Work required — Extract the lines of the listing below starting at the line containing "You are a computer-use agent. 241x279 pixels." and ending at the line containing "point(500,822)", copying each one exactly and including both of those lines.

Data to process —
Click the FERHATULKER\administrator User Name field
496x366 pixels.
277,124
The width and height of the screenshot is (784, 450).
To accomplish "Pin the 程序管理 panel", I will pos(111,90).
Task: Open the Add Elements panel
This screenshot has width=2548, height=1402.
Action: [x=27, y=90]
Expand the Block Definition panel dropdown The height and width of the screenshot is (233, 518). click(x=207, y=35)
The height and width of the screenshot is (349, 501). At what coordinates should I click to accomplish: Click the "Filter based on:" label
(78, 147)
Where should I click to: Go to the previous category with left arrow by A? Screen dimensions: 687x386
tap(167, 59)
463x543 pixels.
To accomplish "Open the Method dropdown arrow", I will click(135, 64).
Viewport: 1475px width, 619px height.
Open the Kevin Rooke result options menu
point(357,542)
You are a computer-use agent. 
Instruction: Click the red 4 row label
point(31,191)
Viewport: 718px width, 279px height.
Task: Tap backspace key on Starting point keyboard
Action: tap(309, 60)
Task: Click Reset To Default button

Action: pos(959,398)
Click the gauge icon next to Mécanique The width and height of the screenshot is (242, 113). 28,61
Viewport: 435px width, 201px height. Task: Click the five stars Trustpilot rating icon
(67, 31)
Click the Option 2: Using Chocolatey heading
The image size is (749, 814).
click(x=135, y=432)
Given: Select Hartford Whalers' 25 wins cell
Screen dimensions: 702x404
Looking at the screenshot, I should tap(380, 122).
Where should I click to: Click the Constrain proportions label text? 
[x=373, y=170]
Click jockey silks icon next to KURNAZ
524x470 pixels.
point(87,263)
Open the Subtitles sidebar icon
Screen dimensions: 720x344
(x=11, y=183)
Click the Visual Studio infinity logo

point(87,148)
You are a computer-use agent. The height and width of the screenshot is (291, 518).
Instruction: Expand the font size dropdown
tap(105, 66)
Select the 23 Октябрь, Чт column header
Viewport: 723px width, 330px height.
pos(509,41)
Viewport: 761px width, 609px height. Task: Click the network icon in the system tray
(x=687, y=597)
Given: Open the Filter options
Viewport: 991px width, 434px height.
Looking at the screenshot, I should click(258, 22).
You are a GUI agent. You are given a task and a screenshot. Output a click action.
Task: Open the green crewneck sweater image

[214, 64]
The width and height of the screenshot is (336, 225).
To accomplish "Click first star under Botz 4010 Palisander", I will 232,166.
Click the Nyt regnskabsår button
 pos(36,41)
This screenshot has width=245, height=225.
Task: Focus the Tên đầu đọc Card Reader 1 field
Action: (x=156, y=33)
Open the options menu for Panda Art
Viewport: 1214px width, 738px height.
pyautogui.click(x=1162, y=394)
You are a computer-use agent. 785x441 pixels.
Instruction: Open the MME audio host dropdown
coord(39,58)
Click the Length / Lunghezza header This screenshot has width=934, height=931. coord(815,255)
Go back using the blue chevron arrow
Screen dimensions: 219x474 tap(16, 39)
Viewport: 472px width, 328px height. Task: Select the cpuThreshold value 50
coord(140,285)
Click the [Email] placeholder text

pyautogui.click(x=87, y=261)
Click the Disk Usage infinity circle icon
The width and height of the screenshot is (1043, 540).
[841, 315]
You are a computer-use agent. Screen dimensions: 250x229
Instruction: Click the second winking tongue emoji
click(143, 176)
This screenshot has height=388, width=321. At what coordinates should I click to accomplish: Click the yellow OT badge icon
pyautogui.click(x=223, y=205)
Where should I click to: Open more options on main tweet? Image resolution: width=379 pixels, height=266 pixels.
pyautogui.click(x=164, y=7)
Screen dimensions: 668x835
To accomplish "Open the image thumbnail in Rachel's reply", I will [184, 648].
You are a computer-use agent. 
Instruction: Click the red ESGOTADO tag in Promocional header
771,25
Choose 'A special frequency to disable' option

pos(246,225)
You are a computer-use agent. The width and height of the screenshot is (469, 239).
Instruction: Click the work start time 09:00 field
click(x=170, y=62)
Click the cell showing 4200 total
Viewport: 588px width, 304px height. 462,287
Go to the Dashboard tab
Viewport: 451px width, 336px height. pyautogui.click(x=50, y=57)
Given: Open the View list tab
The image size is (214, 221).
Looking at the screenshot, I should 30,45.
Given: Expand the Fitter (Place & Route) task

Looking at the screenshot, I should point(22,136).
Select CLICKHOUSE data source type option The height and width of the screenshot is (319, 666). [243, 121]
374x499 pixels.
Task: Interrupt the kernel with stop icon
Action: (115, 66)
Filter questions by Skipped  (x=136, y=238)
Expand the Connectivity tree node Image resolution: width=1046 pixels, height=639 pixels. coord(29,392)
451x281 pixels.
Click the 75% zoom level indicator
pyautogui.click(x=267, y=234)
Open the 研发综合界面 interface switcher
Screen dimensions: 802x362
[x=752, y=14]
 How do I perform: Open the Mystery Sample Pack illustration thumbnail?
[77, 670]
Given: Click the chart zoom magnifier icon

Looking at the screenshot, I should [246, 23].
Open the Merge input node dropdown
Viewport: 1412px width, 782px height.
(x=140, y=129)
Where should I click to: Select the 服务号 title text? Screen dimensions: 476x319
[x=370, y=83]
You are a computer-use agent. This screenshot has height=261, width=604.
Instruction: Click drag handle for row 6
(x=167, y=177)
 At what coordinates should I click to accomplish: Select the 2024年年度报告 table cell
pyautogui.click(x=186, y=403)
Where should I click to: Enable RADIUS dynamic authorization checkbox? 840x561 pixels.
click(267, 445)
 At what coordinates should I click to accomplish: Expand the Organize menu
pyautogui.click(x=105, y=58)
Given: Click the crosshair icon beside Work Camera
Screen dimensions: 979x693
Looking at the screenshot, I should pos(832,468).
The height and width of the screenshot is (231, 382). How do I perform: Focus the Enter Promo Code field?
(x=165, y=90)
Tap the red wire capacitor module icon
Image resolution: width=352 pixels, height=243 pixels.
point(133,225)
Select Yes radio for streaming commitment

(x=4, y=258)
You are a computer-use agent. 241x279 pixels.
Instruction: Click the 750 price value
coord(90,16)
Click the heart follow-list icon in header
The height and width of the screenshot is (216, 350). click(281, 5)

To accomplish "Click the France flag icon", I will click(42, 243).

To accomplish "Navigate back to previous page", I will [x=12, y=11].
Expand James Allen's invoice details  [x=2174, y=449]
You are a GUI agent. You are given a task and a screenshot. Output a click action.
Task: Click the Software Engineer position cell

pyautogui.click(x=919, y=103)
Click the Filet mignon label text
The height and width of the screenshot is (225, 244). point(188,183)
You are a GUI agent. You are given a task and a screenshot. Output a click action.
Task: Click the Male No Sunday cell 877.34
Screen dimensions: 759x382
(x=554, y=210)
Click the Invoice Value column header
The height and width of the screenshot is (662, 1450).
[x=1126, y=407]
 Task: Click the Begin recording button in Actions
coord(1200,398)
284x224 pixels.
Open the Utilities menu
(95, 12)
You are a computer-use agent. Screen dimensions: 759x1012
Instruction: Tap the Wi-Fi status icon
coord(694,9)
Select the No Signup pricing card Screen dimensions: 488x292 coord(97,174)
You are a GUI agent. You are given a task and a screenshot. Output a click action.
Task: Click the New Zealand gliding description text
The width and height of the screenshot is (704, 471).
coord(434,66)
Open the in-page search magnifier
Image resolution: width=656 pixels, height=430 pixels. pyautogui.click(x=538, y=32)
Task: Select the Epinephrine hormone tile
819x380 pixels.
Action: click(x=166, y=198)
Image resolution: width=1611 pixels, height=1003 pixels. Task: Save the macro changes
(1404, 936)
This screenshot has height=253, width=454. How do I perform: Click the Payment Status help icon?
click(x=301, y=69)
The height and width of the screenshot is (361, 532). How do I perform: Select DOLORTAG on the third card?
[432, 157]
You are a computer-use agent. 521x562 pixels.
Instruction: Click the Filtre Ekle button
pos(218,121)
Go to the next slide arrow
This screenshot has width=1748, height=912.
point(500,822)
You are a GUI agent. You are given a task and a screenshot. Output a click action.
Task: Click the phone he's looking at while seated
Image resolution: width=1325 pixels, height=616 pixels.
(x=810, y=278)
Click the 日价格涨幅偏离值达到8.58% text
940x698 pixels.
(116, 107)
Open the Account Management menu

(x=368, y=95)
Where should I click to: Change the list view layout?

Task solution —
You are a computer-use agent. 241x279 pixels.
Instruction: Click the 750 price value
coord(90,16)
Click the heart follow-list icon in header
The height and width of the screenshot is (216, 350). click(281, 5)

To accomplish "Click the France flag icon", I will click(42, 243).

To accomplish "Navigate back to previous page", I will [x=12, y=11].
Expand James Allen's invoice details  [x=2174, y=449]
You are a GUI agent. You are given a task and a screenshot. Output a click action.
Task: Click the Software Engineer position cell

pyautogui.click(x=919, y=103)
Click the Filet mignon label text
The height and width of the screenshot is (225, 244). point(188,183)
You are a GUI agent. You are given a task and a screenshot. Output a click action.
Task: Click the Male No Sunday cell 877.34
Screen dimensions: 759x382
(x=554, y=210)
Click the Invoice Value column header
The height and width of the screenshot is (662, 1450).
[x=1126, y=407]
 Task: Click the Begin recording button in Actions
coord(1200,398)
284x224 pixels.
Open the Utilities menu
(95, 12)
You are a computer-use agent. Screen dimensions: 759x1012
Instruction: Tap the Wi-Fi status icon
coord(694,9)
Select the No Signup pricing card Screen dimensions: 488x292 coord(97,174)
You are a GUI agent. You are given a task and a screenshot. Output a click action.
Task: Click the New Zealand gliding description text
The width and height of the screenshot is (704, 471).
coord(434,66)
Open the in-page search magnifier
Image resolution: width=656 pixels, height=430 pixels. pyautogui.click(x=538, y=32)
Task: Select the Epinephrine hormone tile
819x380 pixels.
Action: click(x=166, y=198)
Image resolution: width=1611 pixels, height=1003 pixels. Task: Save the macro changes
(1404, 936)
This screenshot has height=253, width=454. How do I perform: Click the Payment Status help icon?
click(x=301, y=69)
The height and width of the screenshot is (361, 532). How do I perform: Select DOLORTAG on the third card?
[432, 157]
You are a computer-use agent. 521x562 pixels.
Instruction: Click the Filtre Ekle button
pos(218,121)
Go to the next slide arrow
This screenshot has width=1748, height=912.
point(500,822)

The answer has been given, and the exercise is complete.